Do other engines typically do lazy on pv nodes? Why would that or how could that speed up search? Would this be beneficial for all engines or is it something that could hurt some engines and help others because it's nonlinear? If you put lazy on pv nodes do you need to change ordering?
Just trying to understand these things ...
Re: Lazy eval on pv nodes
Posted: Tue Mar 08, 2011 4:51 pm
by Sentinel
benstoker wrote:Elsewhere I read that Houdini improves upon ippo* in part by implementing lazy eval on pv nodes rather than just on cut and all. It doesn't seem that that would be very difficult to implement in Ivanhoe's pv_node.c.
Do other engines typically do lazy on pv nodes? Why would that or how could that speed up search? Would this be beneficial for all engines or is it something that could hurt some engines and help others because it's nonlinear? If you put lazy on pv nodes do you need to change ordering?
Just trying to understand these things ...
You can't gain more than 2-3% of speed by applying lazy eval on PV nodes. An you can loose much more than 2-3 elo on that. Bad idea in general.
Re: Lazy eval on pv nodes
Posted: Tue Mar 08, 2011 5:24 pm
by hyatt
benstoker wrote:Elsewhere I read that Houdini improves upon ippo* in part by implementing lazy eval on pv nodes rather than just on cut and all. It doesn't seem that that would be very difficult to implement in Ivanhoe's pv_node.c.

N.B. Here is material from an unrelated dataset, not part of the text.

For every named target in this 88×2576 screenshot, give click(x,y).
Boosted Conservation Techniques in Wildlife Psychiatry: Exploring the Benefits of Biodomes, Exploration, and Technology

Do other engines typically do lazy on pv nodes? Why would that or how could that speed up search? Would this be beneficial for all engines or is it something that could hurt some engines and help others because it's nonlinear? If you put lazy on pv nodes do you need to change ordering?
Just trying to understand these things ...
I do it everywhere, always have, and don't see any reason to not do it on PV nodes only...
People find the ugliest solutions to programming problems. Don't do exact hashes on PV nodes. Don't hash mate scores, convert them into bounds or don't store them at all. Etc. Find the easy way out by just not doing something, rather than figuring out how to do it and make it work...
Re: Lazy eval on pv nodes
Posted: Tue Mar 08, 2011 5:25 pm
by hyatt
Sentinel wrote:benstoker wrote:Elsewhere I read that Houdini improves upon ippo* in part by implementing lazy eval on pv nodes rather than just on cut and all. It doesn't seem that that would be very difficult to implement in Ivanhoe's pv_node.c.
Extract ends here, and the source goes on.